TASK TO COMPLETE:
Please retype all of the following entries exactly.

Collected data entries:
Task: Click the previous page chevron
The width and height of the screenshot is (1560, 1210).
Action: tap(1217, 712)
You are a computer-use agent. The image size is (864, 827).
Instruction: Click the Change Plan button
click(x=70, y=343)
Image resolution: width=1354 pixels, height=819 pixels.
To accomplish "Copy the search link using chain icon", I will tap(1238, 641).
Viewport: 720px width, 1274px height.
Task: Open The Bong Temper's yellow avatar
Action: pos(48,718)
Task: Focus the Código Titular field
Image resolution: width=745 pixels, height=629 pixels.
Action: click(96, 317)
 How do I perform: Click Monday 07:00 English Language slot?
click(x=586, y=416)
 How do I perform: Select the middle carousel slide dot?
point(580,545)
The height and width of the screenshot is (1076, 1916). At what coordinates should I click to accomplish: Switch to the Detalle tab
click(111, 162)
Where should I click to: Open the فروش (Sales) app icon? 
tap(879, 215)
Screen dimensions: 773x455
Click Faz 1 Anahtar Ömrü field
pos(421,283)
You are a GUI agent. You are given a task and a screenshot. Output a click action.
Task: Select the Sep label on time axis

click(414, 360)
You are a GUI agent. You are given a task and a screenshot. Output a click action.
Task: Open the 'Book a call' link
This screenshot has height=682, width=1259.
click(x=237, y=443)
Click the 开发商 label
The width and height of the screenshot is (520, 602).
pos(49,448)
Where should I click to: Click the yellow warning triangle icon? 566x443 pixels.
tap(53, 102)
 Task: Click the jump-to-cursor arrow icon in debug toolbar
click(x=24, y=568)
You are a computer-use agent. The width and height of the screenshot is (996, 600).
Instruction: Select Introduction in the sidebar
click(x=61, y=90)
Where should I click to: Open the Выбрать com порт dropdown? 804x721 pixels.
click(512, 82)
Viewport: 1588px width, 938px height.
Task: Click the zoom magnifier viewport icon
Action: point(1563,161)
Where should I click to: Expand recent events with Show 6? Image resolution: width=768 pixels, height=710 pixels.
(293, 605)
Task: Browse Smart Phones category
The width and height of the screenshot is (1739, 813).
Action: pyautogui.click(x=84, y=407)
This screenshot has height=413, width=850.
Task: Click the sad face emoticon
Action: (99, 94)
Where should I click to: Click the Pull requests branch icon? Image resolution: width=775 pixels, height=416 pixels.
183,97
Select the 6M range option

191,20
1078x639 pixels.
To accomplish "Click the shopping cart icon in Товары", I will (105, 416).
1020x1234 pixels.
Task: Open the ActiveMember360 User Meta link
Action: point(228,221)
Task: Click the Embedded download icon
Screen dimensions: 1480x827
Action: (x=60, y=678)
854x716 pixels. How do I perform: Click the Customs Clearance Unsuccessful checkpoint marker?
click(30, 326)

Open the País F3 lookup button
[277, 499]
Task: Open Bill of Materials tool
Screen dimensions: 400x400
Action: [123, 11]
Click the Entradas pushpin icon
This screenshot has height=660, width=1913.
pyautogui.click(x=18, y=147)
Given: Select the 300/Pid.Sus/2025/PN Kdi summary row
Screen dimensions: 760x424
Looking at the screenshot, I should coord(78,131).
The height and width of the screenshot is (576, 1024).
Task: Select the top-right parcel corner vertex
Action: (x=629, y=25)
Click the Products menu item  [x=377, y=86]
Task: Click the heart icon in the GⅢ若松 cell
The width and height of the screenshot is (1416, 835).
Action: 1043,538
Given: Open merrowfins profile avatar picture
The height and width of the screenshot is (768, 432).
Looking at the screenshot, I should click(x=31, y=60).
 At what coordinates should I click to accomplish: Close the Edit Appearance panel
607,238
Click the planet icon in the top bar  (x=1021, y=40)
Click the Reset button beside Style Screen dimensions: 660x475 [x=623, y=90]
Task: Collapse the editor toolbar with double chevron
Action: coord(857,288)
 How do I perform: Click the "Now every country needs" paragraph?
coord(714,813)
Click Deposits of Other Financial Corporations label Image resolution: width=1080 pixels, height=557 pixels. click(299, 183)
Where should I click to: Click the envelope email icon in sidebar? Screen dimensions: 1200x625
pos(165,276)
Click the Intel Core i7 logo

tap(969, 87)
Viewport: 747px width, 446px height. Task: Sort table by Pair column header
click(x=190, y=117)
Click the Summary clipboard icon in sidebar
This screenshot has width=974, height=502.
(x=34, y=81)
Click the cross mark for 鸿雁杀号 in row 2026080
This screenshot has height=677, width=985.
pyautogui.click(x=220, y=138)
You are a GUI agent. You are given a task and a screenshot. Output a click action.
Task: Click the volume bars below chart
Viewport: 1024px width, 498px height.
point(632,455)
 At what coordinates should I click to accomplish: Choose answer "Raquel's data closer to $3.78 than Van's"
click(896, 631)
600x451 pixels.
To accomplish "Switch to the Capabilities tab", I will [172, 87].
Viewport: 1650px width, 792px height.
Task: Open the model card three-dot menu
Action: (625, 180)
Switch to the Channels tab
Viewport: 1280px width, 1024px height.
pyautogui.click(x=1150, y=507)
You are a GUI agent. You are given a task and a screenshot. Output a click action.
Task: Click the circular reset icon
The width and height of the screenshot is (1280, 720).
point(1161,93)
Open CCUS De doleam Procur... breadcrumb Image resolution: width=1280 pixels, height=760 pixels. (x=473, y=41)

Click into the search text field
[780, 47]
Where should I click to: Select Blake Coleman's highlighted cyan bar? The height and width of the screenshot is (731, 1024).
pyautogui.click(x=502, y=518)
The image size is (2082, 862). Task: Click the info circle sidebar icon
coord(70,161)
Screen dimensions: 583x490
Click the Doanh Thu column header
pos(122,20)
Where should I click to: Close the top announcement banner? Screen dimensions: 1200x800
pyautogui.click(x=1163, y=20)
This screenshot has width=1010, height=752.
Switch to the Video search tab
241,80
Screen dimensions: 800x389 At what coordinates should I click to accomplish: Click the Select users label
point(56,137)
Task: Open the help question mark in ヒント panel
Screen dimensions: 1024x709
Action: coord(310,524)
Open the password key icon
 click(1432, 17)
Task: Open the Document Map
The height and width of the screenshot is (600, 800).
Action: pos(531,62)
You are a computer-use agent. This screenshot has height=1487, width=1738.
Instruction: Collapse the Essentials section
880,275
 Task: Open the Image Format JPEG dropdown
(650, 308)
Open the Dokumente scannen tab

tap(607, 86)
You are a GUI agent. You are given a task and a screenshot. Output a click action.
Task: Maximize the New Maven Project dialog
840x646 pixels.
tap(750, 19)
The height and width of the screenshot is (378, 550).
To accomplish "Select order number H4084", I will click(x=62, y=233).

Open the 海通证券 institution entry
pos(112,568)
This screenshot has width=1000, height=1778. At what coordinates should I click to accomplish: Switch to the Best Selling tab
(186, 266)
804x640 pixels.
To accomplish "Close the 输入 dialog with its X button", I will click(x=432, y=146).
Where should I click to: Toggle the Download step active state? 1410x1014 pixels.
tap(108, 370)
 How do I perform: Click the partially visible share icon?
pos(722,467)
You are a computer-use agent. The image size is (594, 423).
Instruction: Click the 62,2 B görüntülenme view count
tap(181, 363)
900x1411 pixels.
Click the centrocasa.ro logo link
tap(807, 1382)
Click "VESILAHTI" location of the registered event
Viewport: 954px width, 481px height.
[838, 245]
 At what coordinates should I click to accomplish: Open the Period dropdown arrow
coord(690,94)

RESPONSE FOR THIS EXERCISE:
Task: Click the previous page chevron
The width and height of the screenshot is (1560, 1210).
Action: tap(1217, 712)
You are a computer-use agent. The image size is (864, 827).
Instruction: Click the Change Plan button
click(x=70, y=343)
Image resolution: width=1354 pixels, height=819 pixels.
To accomplish "Copy the search link using chain icon", I will tap(1238, 641).
Viewport: 720px width, 1274px height.
Task: Open The Bong Temper's yellow avatar
Action: pos(48,718)
Task: Focus the Código Titular field
Image resolution: width=745 pixels, height=629 pixels.
Action: click(96, 317)
 How do I perform: Click Monday 07:00 English Language slot?
click(x=586, y=416)
 How do I perform: Select the middle carousel slide dot?
point(580,545)
The height and width of the screenshot is (1076, 1916). At what coordinates should I click to accomplish: Switch to the Detalle tab
click(111, 162)
Where should I click to: Open the فروش (Sales) app icon? 
tap(879, 215)
Screen dimensions: 773x455
Click Faz 1 Anahtar Ömrü field
pos(421,283)
You are a GUI agent. You are given a task and a screenshot. Output a click action.
Task: Select the Sep label on time axis

click(414, 360)
You are a GUI agent. You are given a task and a screenshot. Output a click action.
Task: Open the 'Book a call' link
This screenshot has height=682, width=1259.
click(x=237, y=443)
Click the 开发商 label
The width and height of the screenshot is (520, 602).
pos(49,448)
Where should I click to: Click the yellow warning triangle icon? 566x443 pixels.
tap(53, 102)
 Task: Click the jump-to-cursor arrow icon in debug toolbar
click(x=24, y=568)
You are a computer-use agent. The width and height of the screenshot is (996, 600).
Instruction: Select Introduction in the sidebar
click(x=61, y=90)
Where should I click to: Open the Выбрать com порт dropdown? 804x721 pixels.
click(512, 82)
Viewport: 1588px width, 938px height.
Task: Click the zoom magnifier viewport icon
Action: point(1563,161)
Where should I click to: Expand recent events with Show 6? Image resolution: width=768 pixels, height=710 pixels.
(293, 605)
Task: Browse Smart Phones category
The width and height of the screenshot is (1739, 813).
Action: pyautogui.click(x=84, y=407)
This screenshot has height=413, width=850.
Task: Click the sad face emoticon
Action: (99, 94)
Where should I click to: Click the Pull requests branch icon? Image resolution: width=775 pixels, height=416 pixels.
183,97
Select the 6M range option

191,20
1078x639 pixels.
To accomplish "Click the shopping cart icon in Товары", I will (105, 416).
1020x1234 pixels.
Task: Open the ActiveMember360 User Meta link
Action: point(228,221)
Task: Click the Embedded download icon
Screen dimensions: 1480x827
Action: (x=60, y=678)
854x716 pixels. How do I perform: Click the Customs Clearance Unsuccessful checkpoint marker?
click(30, 326)

Open the País F3 lookup button
[277, 499]
Task: Open Bill of Materials tool
Screen dimensions: 400x400
Action: [123, 11]
Click the Entradas pushpin icon
This screenshot has height=660, width=1913.
pyautogui.click(x=18, y=147)
Given: Select the 300/Pid.Sus/2025/PN Kdi summary row
Screen dimensions: 760x424
Looking at the screenshot, I should coord(78,131).
The height and width of the screenshot is (576, 1024).
Task: Select the top-right parcel corner vertex
Action: (x=629, y=25)
Click the Products menu item  [x=377, y=86]
Task: Click the heart icon in the GⅢ若松 cell
The width and height of the screenshot is (1416, 835).
Action: 1043,538
Given: Open merrowfins profile avatar picture
The height and width of the screenshot is (768, 432).
Looking at the screenshot, I should click(x=31, y=60).
 At what coordinates should I click to accomplish: Close the Edit Appearance panel
607,238
Click the planet icon in the top bar  (x=1021, y=40)
Click the Reset button beside Style Screen dimensions: 660x475 [x=623, y=90]
Task: Collapse the editor toolbar with double chevron
Action: coord(857,288)
 How do I perform: Click the "Now every country needs" paragraph?
coord(714,813)
Click Deposits of Other Financial Corporations label Image resolution: width=1080 pixels, height=557 pixels. click(299, 183)
Where should I click to: Click the envelope email icon in sidebar? Screen dimensions: 1200x625
pos(165,276)
Click the Intel Core i7 logo

tap(969, 87)
Viewport: 747px width, 446px height. Task: Sort table by Pair column header
click(x=190, y=117)
Click the Summary clipboard icon in sidebar
This screenshot has width=974, height=502.
(x=34, y=81)
Click the cross mark for 鸿雁杀号 in row 2026080
This screenshot has height=677, width=985.
pyautogui.click(x=220, y=138)
You are a GUI agent. You are given a task and a screenshot. Output a click action.
Task: Click the volume bars below chart
Viewport: 1024px width, 498px height.
point(632,455)
 At what coordinates should I click to accomplish: Choose answer "Raquel's data closer to $3.78 than Van's"
click(896, 631)
600x451 pixels.
To accomplish "Switch to the Capabilities tab", I will [172, 87].
Viewport: 1650px width, 792px height.
Task: Open the model card three-dot menu
Action: (625, 180)
Switch to the Channels tab
Viewport: 1280px width, 1024px height.
pyautogui.click(x=1150, y=507)
You are a GUI agent. You are given a task and a screenshot. Output a click action.
Task: Click the circular reset icon
The width and height of the screenshot is (1280, 720).
point(1161,93)
Open CCUS De doleam Procur... breadcrumb Image resolution: width=1280 pixels, height=760 pixels. (x=473, y=41)

Click into the search text field
[780, 47]
Where should I click to: Select Blake Coleman's highlighted cyan bar? The height and width of the screenshot is (731, 1024).
pyautogui.click(x=502, y=518)
The image size is (2082, 862). Task: Click the info circle sidebar icon
coord(70,161)
Screen dimensions: 583x490
Click the Doanh Thu column header
pos(122,20)
Where should I click to: Close the top announcement banner? Screen dimensions: 1200x800
pyautogui.click(x=1163, y=20)
This screenshot has width=1010, height=752.
Switch to the Video search tab
241,80
Screen dimensions: 800x389 At what coordinates should I click to accomplish: Click the Select users label
point(56,137)
Task: Open the help question mark in ヒント panel
Screen dimensions: 1024x709
Action: coord(310,524)
Open the password key icon
 click(1432, 17)
Task: Open the Document Map
The height and width of the screenshot is (600, 800).
Action: pos(531,62)
You are a computer-use agent. This screenshot has height=1487, width=1738.
Instruction: Collapse the Essentials section
880,275
 Task: Open the Image Format JPEG dropdown
(650, 308)
Open the Dokumente scannen tab

tap(607, 86)
You are a GUI agent. You are given a task and a screenshot. Output a click action.
Task: Maximize the New Maven Project dialog
840x646 pixels.
tap(750, 19)
The height and width of the screenshot is (378, 550).
To accomplish "Select order number H4084", I will click(x=62, y=233).

Open the 海通证券 institution entry
pos(112,568)
This screenshot has width=1000, height=1778. At what coordinates should I click to accomplish: Switch to the Best Selling tab
(186, 266)
804x640 pixels.
To accomplish "Close the 输入 dialog with its X button", I will click(x=432, y=146).
Where should I click to: Toggle the Download step active state? 1410x1014 pixels.
tap(108, 370)
 How do I perform: Click the partially visible share icon?
pos(722,467)
You are a computer-use agent. The image size is (594, 423).
Instruction: Click the 62,2 B görüntülenme view count
tap(181, 363)
900x1411 pixels.
Click the centrocasa.ro logo link
tap(807, 1382)
Click "VESILAHTI" location of the registered event
Viewport: 954px width, 481px height.
[838, 245]
 At what coordinates should I click to accomplish: Open the Period dropdown arrow
coord(690,94)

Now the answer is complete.